Reproduce every line of the listing below verbatim, omitting the pictures.

━━━━

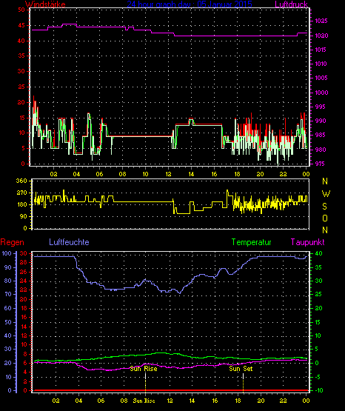Click the 12 hour tick on wind chart
345x411 pixels.
tap(168, 174)
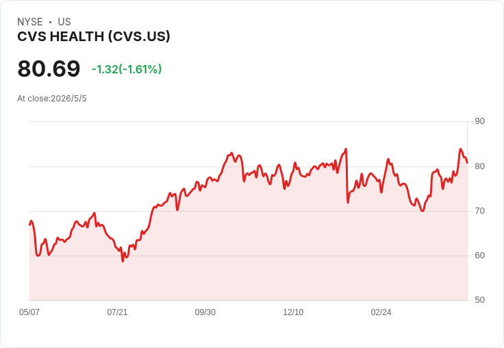Click the 02/24 date axis label
Screen dimensions: 504x348
click(x=381, y=312)
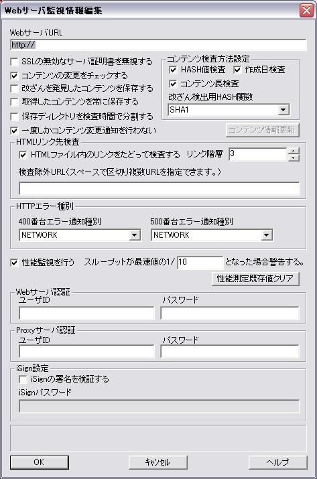The height and width of the screenshot is (479, 317).
Task: Expand 500番台エラー通知種別 NETWORK dropdown
Action: pyautogui.click(x=266, y=235)
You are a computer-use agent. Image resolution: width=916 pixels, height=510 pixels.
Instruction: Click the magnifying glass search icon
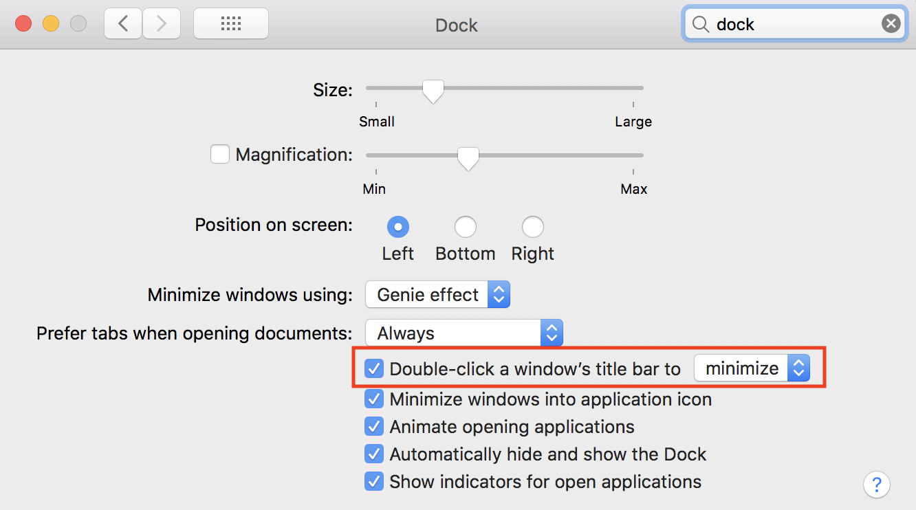point(700,25)
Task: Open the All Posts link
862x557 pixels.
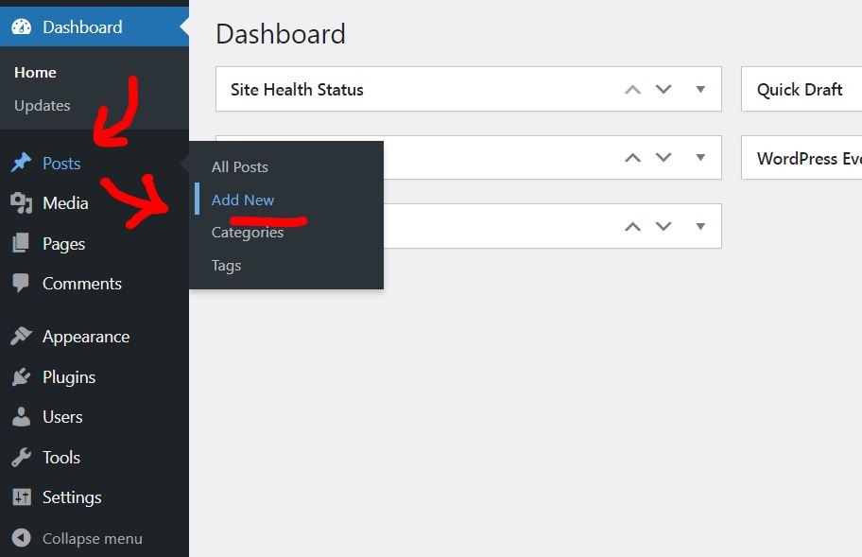Action: coord(239,166)
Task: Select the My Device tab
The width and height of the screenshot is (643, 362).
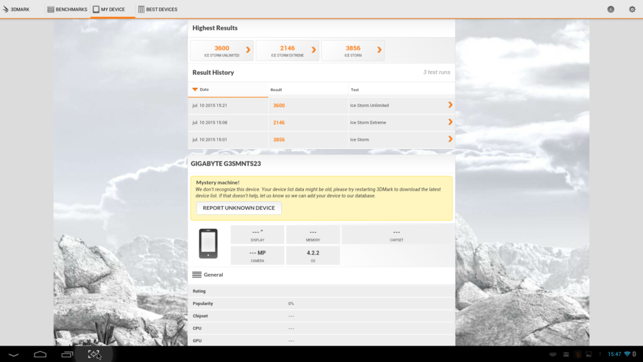Action: tap(109, 9)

━━━━

* FINISHED ANSWER *
Click the 12 hour tick on wind chart
345x411 pixels.
tap(168, 174)
Click the 02/24 date axis label
Screen dimensions: 504x348
click(x=381, y=312)
The height and width of the screenshot is (479, 317).
Task: Expand 500番台エラー通知種別 NETWORK dropdown
Action: pyautogui.click(x=266, y=235)
You are a computer-use agent. Image resolution: width=916 pixels, height=510 pixels.
Instruction: Click the magnifying glass search icon
point(700,25)
Task: Open the All Posts link
862x557 pixels.
Action: coord(239,166)
Task: Select the My Device tab
The width and height of the screenshot is (643, 362).
Action: tap(109, 9)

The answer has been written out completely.